SAMARINDA-Setelah dibuka 3 Oktober lalu, kegiatan Pekan
Olah Raga dan Seni Pondok Pesantren se Kota Samarinda V Selasa (9/10)
ditutup kegiatannya oleh Kepala Kantor Kementrian Agama Kota Samarinda H
Abdul Muis, di halaman Kantor Kementrian Agama di Jl Harmonika.
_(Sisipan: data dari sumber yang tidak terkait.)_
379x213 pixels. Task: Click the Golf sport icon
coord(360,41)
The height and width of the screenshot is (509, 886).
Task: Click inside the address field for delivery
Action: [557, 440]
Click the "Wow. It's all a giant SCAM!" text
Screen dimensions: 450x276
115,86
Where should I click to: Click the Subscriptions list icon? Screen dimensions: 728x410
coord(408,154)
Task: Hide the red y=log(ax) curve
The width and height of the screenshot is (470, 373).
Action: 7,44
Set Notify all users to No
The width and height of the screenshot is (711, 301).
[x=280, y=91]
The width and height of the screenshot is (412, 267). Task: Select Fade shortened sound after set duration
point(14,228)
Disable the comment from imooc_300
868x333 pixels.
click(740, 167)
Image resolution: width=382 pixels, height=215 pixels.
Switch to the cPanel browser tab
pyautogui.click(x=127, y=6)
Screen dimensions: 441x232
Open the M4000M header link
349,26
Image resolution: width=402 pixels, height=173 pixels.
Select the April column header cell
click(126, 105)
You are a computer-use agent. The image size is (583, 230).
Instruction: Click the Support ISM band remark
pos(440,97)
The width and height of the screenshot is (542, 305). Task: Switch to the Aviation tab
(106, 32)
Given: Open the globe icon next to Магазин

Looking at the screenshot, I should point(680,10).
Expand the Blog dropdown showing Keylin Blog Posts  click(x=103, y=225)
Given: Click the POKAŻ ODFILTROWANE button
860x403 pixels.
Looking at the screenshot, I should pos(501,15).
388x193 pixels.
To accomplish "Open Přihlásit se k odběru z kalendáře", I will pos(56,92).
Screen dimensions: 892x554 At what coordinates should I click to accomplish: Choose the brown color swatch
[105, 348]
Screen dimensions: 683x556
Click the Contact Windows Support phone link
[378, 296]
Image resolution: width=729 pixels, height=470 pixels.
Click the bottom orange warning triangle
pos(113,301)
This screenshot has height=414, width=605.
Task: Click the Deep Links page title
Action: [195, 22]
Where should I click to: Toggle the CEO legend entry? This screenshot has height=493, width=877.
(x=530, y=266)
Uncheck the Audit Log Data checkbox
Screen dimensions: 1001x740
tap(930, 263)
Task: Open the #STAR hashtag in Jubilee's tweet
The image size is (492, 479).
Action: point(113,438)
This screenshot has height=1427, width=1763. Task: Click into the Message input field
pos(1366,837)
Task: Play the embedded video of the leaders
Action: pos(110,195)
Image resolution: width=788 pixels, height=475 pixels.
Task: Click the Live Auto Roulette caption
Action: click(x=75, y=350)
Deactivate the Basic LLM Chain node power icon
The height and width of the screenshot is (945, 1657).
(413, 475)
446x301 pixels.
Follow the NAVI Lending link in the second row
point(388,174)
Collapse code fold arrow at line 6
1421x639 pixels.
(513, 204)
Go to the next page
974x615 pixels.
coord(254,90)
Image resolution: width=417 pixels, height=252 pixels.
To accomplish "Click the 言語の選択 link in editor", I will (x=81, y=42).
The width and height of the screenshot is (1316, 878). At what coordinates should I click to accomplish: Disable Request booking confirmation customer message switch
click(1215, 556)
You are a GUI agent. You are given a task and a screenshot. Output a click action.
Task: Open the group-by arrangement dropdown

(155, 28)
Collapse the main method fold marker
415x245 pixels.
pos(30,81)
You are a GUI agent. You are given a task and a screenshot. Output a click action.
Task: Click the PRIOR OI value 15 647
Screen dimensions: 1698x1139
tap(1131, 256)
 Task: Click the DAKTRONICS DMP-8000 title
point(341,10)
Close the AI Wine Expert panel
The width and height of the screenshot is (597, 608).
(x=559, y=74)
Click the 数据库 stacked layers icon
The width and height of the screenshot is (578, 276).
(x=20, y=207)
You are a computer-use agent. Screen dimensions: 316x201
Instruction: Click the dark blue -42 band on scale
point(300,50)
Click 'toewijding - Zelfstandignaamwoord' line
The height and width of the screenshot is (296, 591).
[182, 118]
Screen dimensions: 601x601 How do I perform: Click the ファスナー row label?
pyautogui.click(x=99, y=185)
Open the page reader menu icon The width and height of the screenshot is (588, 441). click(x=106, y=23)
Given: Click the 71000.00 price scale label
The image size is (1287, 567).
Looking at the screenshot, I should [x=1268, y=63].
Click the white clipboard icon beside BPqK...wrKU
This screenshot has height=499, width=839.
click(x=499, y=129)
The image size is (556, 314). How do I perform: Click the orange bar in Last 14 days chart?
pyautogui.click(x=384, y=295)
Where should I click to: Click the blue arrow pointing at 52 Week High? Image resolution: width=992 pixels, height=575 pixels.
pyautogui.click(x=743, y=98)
Keluar sebagai juara umum dalam seleksi pekan olah raga para santri ini
adalah Pondok Pesantren Darul Ihsan, yang telah berhasil mengantongi 10
medali emas, 4 perak, dan 2 perunggu. Diikuti posisi kedua Ponpes
Darussa’adah dengan perolehan 5 medali emas, 3 perak dan 2 medali
perunggu, sementara tempat ketika Ponpes An nur yang berhasil
mengumpulkan 3 emas, dan 1 perak.
Dalam sambutannya Abdul Muis berharap kemenangan ini bisa menjadi
motivasi bagi yang lain untuk dapat meraih prestasi serupa. “Selamat
kepada yang juara semoga bisa menjadi wakil Samarinda pada even
selanjutnya, dan kepada yang belum berhasil jangan patah semangat,”
pesannya.
Lebih dari itu Muis menyampaikan pondok pesantren sebagai lembaga
pendidikan yang melahirkan generasi penerus yang beriman dan bertaqwa
serta menguasi IPTEK, dituntut untuk senantiasa menciptakan keseimbangan
antara pembinaan akademis dan non akademis, dalam hal ini memberi
kesempatan seluas-luasnya bagi para santri untuk mengembangkan
kreativitas dan prestasi di bidang olah raga dan seni, maupun bidang
lainnya. Sehingga bisa menjadi modal bagi santri untuk masuk dunia kerja
yang sesungguhnya maupun dalam berinteraksi dalam kehidupan
bermasyarakat.Ini penting tambahnya karena membangun olah raga dan seni
sama halnya dengan membangun generasi muda.
”Karena pemuda, olah raga dan seni ibarat dua sisi mata uang yang tidak
dapat dipisahkan, sehingga pembinaan dan pengembangan perlu dilakukan
secara terpadu dan kolaboratif,” katanya.